**Work instructions:** Continue the article on gambling mergers and acquisitions from the end of its last paragraph.
Document passage START
SiGMA

Gambling M&A drivers intact longer term despite current headwinds

Posted: Oct 27, 2022 13:42 Category: M&A Action , Online , Sportsbetting , Posted by Sharon Singleton

Mergers and acquisitions (M&A) in the gambling space are expected to slow down as interest rates rise and economies deteriorate, however longer term there is still a compelling argument to expect continued activity. 

According to EY Global Consulting, in the first half of this year the global M&A market was relatively resilient. It says deal activity fell 27 percent in the first half from the same period a year ago, but was still up about 35 percent on the average of the previous cycle from 2015 to 2019. 

It says there were a total of 2,274 deals worldwide, worth some $2.02 trillion with the technology sector dominating nearly a third of activity. 

“Coming off the SPAC-induced highs of the first half of 2021, M&A activity was always going to go through a correction,” Andrea Guerzoni, EY Global Vice Chair – Strategy and Transactions, said in a recent report. “But what we see is that unlike when COVID-19 hit and deal activity came to a standstill, CEOs are still trying to look through the fog and are pursuing transactions that will help position their organizations for future growth.”
Document passage END
Exercise data START
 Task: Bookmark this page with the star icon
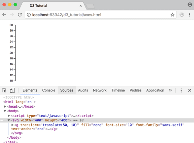pyautogui.click(x=172, y=15)
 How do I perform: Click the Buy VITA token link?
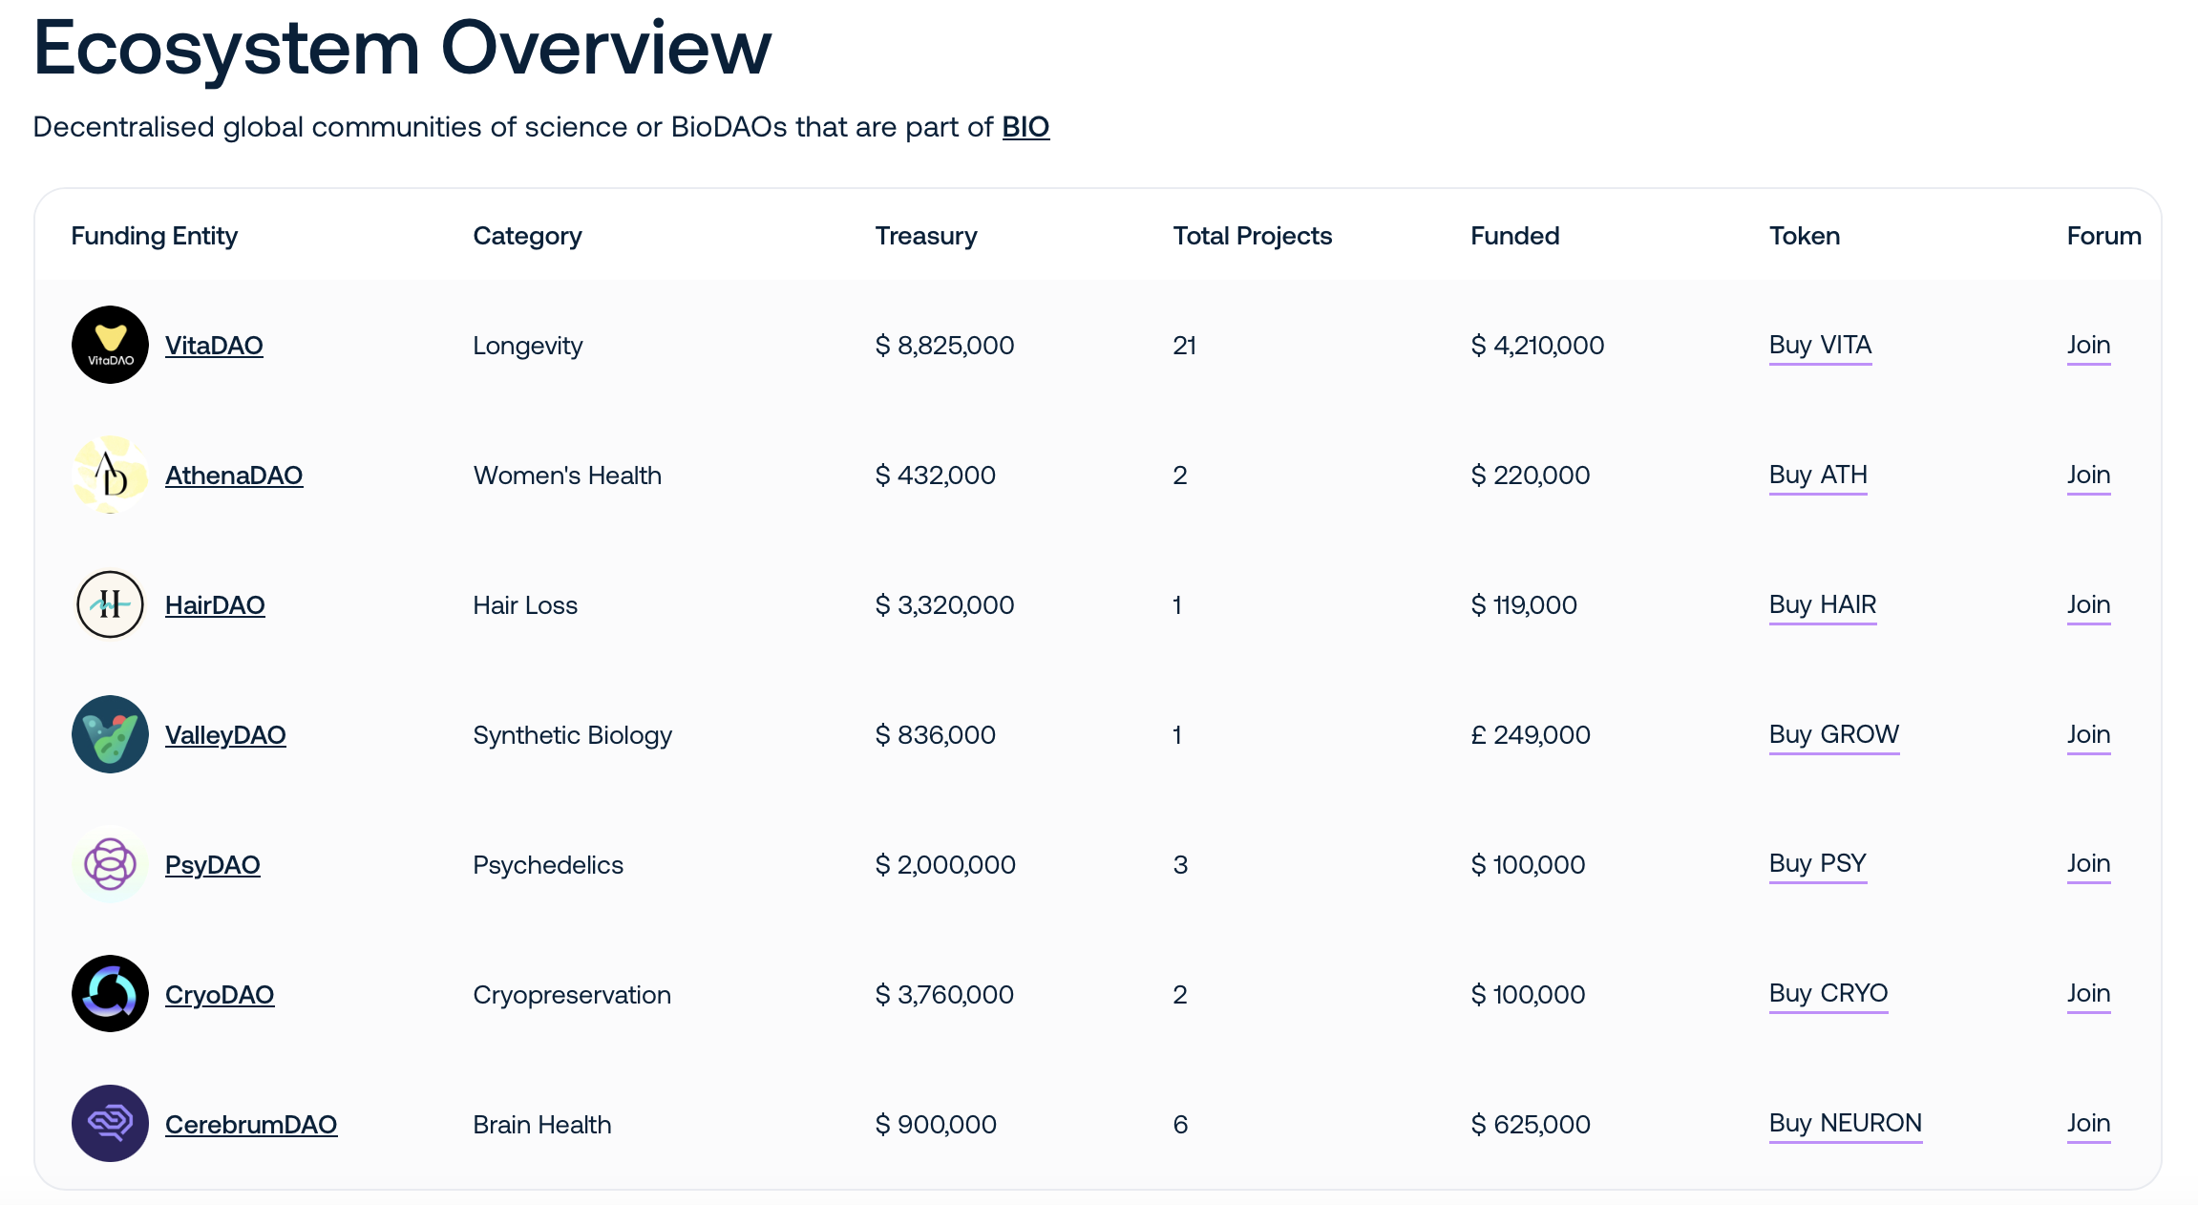point(1820,345)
Exercise data END
**Exercise result:**
Interest rates not a deterrent

 U.K.-based  Entain is one such company. On a recent earnings call, executives said they wouldn’t let higher interest rates deter them from pursuing further growth opportunities. In fact, they argued that it might prove a positive as potential competitors pull back due to weaker balance sheet positions. 

Josh Brown, deals director in PwC’s consulting arm Strategy & Deals said Entain’s statement should be seen “as a positive bellwether for M&A in the industry.”

While the market volatility and softer debt markets are making M&A in the short term more challenging, particularly for bigger transactions, he argues in the longer term horizon, there are a number of compelling reasons why deal volumes should continue.

“The underlying fundamentals of the industry remain robust. High single-digit growth is expected at a global market level over the next five years. Within this, pockets are likely to grow significantly faster, supported by regulation, online growth, and innovation across the value chain. 

Attractive targets

At a global level, the industry remains fragmented. Combined, these result in a number of attractive targets for acquisition,” he told SiGMA News.

Brown said he sees potential for M&A activity across the board in the gambling industry. Changing regulations and the opening of new markets, such as Latin America, will present opportunities for geographic expansion. 

As will the growth of new product verticals, he said, pointing to Better Collective’s acquisition earlier this year of esports company Futbin.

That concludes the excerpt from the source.